<h1 style="color:blue;">Scenario 2 - Part 2</h1>

NOTE: here is guide to use markdown - https://www.markdownguide.org/basic-syntax/


Outline of notebook:
- **C1.S2.Py08 - Understanding .info()**
    - .info()
- **C1.S2.Py09 - Understanding data types**
- **C1.S2.Py10 - Converting objects to dates**
- **C1.S2.Py11 - How to use groupby for categorical data**
- **C1.S2.Py12 - How to pivot data**
- **C1.S2.Py13 - How to melt data**
- **C1.S2.Py14 - Changing and correcting data**
- **C1.S2.Py15 - Describing data and looking for outliers**
    - .describe() and other calculations
- **C1.S2.Py16 - How to slice Data**
    - [  ], .iloc, .loc
- **C1.S2.Py17 - How to filter Data**


In [None]:
#Code Block 1

import numpy as np
import pandas as pd
import matplotlib.pyplot as plt
import seaborn as sns



#style options

%matplotlib inline
#if you want graphs to automatically without plt.show

pd.set_option('display.max_columns',500) #allows for up to 500 columns to be displayed when viewing a dataframe

plt.style.use('seaborn') #a style that can be used for plots - see style reference above

In [None]:
#Code Block 2
df = pd.read_csv('data/Scenario2_2.csv', index_col = 0, header=0)

» **OBJECTIVE**
Answer these questions about the notebook:
1. Which lesson code in the outline covers melting data?
2. How many columns can be displayed when viewing a dataframe, according to the display option set in Code Block 1?
3. What file path does Code Block 2 read?
These lines have no connection to the notebook.

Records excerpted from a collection
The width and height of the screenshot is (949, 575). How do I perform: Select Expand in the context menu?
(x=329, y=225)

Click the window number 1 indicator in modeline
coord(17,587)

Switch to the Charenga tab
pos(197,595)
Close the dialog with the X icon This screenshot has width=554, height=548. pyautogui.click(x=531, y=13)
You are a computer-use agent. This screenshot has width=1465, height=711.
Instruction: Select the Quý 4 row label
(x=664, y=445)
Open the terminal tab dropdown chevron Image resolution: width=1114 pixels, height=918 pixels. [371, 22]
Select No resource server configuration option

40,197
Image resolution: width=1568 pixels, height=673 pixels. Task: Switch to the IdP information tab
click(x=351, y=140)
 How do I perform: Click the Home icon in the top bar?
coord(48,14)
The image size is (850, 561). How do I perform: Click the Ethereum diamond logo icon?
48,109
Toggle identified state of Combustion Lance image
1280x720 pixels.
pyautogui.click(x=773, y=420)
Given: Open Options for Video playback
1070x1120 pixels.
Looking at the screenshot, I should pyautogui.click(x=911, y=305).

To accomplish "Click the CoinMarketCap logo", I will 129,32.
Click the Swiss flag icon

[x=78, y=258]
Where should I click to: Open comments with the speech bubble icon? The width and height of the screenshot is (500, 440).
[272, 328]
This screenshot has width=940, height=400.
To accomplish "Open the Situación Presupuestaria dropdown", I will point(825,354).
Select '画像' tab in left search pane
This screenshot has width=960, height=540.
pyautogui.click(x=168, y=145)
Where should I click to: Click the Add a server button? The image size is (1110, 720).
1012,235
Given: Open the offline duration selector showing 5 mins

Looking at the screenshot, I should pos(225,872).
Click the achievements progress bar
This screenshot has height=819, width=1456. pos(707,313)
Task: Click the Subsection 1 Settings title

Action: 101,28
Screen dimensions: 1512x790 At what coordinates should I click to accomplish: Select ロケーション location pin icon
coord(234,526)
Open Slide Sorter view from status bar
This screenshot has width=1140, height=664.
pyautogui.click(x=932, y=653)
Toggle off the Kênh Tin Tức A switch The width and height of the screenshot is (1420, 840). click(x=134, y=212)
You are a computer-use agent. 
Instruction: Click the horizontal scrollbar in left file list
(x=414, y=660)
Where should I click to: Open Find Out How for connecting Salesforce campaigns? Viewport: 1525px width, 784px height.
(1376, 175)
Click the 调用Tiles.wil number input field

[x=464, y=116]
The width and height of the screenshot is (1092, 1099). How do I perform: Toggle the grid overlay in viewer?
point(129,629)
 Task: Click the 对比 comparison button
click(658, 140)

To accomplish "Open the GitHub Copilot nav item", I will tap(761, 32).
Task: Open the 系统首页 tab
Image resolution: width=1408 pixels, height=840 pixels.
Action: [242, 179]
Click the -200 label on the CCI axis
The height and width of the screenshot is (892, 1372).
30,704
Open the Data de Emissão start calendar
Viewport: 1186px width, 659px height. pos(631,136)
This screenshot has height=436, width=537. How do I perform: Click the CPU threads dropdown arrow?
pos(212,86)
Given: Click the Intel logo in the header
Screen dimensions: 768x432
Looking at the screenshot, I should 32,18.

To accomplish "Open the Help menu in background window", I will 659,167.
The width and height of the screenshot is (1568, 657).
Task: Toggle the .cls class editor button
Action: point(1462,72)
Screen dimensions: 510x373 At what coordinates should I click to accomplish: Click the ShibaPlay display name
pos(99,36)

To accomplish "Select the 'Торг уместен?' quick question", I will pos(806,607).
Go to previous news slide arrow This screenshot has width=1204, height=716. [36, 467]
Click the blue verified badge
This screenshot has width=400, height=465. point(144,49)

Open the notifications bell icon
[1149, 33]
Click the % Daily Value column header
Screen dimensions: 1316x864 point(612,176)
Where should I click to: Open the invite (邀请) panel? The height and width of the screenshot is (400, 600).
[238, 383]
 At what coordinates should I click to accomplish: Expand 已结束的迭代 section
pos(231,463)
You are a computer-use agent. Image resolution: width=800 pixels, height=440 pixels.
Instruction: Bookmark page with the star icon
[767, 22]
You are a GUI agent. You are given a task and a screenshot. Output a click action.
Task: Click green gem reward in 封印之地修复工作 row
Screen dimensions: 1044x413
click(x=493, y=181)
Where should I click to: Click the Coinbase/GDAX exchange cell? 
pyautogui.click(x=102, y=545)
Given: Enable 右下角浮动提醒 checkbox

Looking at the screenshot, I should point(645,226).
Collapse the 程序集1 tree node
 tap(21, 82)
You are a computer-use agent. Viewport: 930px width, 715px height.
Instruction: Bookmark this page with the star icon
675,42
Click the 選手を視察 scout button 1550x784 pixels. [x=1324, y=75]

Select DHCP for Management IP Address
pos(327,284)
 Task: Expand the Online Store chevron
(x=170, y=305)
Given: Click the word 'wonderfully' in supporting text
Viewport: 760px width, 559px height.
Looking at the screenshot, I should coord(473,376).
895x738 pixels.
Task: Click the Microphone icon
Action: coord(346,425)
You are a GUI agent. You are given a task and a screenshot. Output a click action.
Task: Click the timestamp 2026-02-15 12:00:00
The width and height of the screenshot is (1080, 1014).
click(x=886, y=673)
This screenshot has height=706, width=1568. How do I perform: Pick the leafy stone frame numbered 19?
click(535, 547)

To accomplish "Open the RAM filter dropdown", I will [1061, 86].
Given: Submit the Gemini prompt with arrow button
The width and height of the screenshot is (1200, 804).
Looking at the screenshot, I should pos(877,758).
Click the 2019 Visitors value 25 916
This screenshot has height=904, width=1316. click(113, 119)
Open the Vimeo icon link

» **OUTPUT BELOW**
1. C1.S2.Py13
2. Up to 500
3. data/Scenario2_2.csv